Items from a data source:
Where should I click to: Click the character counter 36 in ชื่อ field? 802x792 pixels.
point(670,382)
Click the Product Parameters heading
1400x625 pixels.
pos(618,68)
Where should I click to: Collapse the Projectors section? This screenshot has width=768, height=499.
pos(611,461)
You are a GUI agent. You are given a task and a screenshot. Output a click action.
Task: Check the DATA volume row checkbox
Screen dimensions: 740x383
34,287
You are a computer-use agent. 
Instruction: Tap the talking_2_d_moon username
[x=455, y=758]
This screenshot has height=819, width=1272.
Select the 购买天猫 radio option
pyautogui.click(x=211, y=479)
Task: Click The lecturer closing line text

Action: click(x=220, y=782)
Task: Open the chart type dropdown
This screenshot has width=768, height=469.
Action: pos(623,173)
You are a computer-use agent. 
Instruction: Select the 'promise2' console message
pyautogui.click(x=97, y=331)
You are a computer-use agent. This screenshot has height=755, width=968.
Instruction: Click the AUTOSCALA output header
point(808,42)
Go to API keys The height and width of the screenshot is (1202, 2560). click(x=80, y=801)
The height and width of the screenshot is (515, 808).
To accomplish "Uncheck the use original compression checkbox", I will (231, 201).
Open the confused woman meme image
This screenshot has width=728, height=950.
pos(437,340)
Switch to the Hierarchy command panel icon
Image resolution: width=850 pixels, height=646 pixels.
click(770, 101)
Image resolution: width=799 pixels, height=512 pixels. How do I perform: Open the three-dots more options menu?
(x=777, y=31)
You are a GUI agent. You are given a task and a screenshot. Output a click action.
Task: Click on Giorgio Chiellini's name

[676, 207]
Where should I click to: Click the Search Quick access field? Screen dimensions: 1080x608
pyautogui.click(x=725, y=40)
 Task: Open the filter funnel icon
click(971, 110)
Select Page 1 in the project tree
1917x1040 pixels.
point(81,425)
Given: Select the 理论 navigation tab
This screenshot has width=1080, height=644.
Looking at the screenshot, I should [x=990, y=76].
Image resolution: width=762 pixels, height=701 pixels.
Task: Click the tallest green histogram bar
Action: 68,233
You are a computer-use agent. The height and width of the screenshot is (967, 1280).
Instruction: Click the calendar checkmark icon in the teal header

Task instructions — Find each line in the data above with the word "checkbox", then copy it.

Solution to this task —
Task: Check the DATA volume row checkbox
To accomplish "Uncheck the use original compression checkbox", I will (231, 201).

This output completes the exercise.